_Work required_
Repeat every line of the material, character for character.

*** Available data Section Begins ***

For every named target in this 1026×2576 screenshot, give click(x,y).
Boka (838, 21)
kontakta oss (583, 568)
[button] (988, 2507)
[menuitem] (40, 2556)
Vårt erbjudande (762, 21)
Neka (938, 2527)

*** Available data Section Ends ***

_Solution to this exercise_
For every named target in this 1026×2576 screenshot, give click(x,y).
Boka (838, 21)
kontakta oss (583, 568)
[button] (988, 2507)
[menuitem] (40, 2556)
Vårt erbjudande (762, 21)
Neka (938, 2527)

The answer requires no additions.